Tumor-necrosis factor impairs CD4(+) T cell-mediated immunological control in chronic viral infection.

Beyer M, Abdullah Z, Chemnitz JM, Maisel D, Sander J, Lehmann C, Thabet Y, SHinde PV, Schmidleithner L, Köhne M, Fätkenheuer G, Lang PA, Hartmann P, Knolle PA, Schultze JL.

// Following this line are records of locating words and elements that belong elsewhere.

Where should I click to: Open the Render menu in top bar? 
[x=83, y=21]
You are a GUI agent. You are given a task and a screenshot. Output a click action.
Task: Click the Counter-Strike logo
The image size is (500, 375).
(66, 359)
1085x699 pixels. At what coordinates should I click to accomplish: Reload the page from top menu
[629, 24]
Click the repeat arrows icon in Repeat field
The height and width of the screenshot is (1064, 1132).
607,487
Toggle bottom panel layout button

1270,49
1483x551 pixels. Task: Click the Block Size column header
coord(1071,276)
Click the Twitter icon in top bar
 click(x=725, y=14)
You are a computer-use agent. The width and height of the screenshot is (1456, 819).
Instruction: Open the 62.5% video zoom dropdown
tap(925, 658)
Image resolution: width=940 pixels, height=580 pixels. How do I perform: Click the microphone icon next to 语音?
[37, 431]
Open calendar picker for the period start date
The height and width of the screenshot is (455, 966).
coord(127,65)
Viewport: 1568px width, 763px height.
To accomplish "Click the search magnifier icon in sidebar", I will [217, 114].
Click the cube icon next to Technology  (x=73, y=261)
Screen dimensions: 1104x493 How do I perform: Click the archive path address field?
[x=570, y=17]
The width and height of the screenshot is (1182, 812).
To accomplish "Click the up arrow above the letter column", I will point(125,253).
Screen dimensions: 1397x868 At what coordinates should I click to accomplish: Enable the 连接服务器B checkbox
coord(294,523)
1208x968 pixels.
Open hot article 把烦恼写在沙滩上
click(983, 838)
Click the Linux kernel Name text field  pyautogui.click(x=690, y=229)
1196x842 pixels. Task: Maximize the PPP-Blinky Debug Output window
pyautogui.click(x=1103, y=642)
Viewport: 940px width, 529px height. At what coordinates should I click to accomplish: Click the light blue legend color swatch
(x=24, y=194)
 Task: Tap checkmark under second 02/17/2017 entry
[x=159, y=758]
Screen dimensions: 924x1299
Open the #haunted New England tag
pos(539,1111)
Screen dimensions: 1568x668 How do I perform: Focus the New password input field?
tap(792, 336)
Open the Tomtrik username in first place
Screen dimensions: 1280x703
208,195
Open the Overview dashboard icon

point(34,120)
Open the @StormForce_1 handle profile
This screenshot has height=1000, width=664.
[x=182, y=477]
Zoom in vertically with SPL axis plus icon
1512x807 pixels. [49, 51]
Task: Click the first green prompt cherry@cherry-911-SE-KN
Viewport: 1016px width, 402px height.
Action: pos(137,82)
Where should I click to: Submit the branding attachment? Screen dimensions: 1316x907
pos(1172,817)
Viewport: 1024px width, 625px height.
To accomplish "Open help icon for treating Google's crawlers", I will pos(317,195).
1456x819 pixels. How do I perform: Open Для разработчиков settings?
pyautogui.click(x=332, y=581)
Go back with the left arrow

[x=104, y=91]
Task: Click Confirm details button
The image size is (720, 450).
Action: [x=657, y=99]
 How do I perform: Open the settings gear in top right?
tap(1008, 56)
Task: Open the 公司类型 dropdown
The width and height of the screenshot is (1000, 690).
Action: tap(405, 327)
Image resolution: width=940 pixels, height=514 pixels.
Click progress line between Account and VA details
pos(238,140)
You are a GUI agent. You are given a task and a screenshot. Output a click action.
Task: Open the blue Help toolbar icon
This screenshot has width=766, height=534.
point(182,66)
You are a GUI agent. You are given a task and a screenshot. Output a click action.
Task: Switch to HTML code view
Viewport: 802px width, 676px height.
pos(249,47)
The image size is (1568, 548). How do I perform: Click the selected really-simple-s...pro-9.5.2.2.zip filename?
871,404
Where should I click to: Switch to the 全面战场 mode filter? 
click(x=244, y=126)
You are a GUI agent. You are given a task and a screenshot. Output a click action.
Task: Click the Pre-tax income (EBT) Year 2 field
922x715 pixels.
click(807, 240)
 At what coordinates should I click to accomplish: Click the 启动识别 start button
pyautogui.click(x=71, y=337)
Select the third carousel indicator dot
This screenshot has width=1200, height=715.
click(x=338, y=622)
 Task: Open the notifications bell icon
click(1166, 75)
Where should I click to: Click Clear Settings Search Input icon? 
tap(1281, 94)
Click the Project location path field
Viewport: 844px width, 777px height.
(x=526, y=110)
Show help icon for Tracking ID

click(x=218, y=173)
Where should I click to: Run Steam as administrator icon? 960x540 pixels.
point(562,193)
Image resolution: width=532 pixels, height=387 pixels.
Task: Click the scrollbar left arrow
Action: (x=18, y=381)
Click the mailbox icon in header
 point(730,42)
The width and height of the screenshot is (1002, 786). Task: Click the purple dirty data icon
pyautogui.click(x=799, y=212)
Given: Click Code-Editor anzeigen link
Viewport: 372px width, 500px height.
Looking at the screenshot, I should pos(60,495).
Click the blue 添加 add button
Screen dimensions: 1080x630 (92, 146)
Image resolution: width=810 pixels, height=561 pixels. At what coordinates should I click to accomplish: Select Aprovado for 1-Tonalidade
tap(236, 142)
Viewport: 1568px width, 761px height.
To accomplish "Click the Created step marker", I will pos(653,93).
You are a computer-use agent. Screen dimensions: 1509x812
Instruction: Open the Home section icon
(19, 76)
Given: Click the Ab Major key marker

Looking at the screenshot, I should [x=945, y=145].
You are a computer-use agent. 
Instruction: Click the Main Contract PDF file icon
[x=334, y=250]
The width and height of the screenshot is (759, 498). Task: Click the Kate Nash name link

Persistent viral infections are characterized by the simultaneous presence of chronic inflammation and T cell dysfunction. In prototypic models of chronicity—infection with human immunodeficiency virus (HIV) or lymphocytic choriomeningitis virus (LCMV)—we used transcriptome-based modeling to reveal that CD4+ T cells were co-exposed not only to multiple inhibitory signals but also to tumor-necrosis factor (TNF). Blockade of TNF during chronic infection with LCMV abrogated the inhibitory gene-expression signature in CD4+ T cells, including reduced expression of the inhibitory receptor PD-1, and reconstituted virus-specific immunity, which led to control of infection. Preventing signaling via the TNF receptor selectively in T cells sufficed to induce these effects. Targeted immunological interventions to disrupt the TNF-mediated link between chronic inflammation and T cell dysfunction might therefore lead to therapies to overcome persistent viral infection.